** DATA EXTRACTS follows **
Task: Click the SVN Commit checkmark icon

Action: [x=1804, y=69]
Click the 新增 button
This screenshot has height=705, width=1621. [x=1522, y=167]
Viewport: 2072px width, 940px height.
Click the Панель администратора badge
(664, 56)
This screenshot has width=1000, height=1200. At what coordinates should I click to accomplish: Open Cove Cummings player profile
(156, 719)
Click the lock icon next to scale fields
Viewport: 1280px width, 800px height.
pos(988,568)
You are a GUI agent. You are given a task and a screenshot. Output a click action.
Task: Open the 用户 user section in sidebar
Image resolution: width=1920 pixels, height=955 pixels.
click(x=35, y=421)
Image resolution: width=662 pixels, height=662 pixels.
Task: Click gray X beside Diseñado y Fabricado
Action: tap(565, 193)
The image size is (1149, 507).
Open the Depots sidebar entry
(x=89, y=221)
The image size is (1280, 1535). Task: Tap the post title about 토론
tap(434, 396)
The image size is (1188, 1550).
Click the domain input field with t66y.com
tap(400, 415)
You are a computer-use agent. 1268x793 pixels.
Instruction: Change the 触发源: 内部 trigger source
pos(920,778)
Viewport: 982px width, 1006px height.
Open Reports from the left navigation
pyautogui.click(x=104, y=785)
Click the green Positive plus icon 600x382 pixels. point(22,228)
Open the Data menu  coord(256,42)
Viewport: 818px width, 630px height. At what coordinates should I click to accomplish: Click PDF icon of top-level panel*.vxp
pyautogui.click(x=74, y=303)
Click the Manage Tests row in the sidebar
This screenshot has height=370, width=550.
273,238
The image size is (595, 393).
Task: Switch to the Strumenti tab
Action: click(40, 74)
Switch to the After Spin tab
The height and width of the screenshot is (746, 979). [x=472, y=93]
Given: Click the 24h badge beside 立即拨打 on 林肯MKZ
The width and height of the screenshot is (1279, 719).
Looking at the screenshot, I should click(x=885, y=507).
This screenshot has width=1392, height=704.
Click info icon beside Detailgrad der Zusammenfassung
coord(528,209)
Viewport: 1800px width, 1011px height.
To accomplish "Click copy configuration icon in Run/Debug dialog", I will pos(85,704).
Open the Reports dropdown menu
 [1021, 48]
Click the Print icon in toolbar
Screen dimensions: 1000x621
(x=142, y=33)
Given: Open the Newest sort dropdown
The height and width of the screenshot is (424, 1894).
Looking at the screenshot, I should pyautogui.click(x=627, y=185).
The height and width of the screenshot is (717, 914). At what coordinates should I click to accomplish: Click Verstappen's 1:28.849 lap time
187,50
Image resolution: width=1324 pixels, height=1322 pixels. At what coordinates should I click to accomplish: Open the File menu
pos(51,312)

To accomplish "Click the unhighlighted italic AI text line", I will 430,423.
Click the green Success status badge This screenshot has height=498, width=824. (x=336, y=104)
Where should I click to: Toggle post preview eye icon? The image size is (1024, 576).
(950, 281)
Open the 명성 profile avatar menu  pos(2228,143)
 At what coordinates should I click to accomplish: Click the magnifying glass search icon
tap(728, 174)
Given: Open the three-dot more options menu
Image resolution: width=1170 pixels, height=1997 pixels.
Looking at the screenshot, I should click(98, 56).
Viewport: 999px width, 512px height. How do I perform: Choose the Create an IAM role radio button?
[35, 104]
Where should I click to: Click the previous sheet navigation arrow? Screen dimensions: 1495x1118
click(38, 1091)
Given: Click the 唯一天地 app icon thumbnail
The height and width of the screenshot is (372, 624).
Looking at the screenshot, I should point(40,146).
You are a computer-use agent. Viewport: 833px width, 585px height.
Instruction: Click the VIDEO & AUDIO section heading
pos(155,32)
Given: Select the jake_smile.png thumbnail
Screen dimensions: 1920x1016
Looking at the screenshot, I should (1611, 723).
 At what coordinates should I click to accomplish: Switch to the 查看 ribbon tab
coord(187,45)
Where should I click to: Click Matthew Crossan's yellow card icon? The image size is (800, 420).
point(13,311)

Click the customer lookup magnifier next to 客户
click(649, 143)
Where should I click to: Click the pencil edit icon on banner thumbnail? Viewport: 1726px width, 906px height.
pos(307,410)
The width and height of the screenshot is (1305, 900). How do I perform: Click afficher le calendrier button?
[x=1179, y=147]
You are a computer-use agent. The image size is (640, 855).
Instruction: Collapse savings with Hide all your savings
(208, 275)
** End of DATA EXTRACTS **
* _BRIEF_: The word "agent" appears in some lines of the data. Copy every one of those lines.

* _WORKED SOLUTION_:
You are a GUI agent. You are given a task and a screenshot. Output a click action.
You are a computer-use agent. 1268x793 pixels.
You are a computer-use agent. Viewport: 833px width, 585px height.
You are a computer-use agent. The image size is (640, 855).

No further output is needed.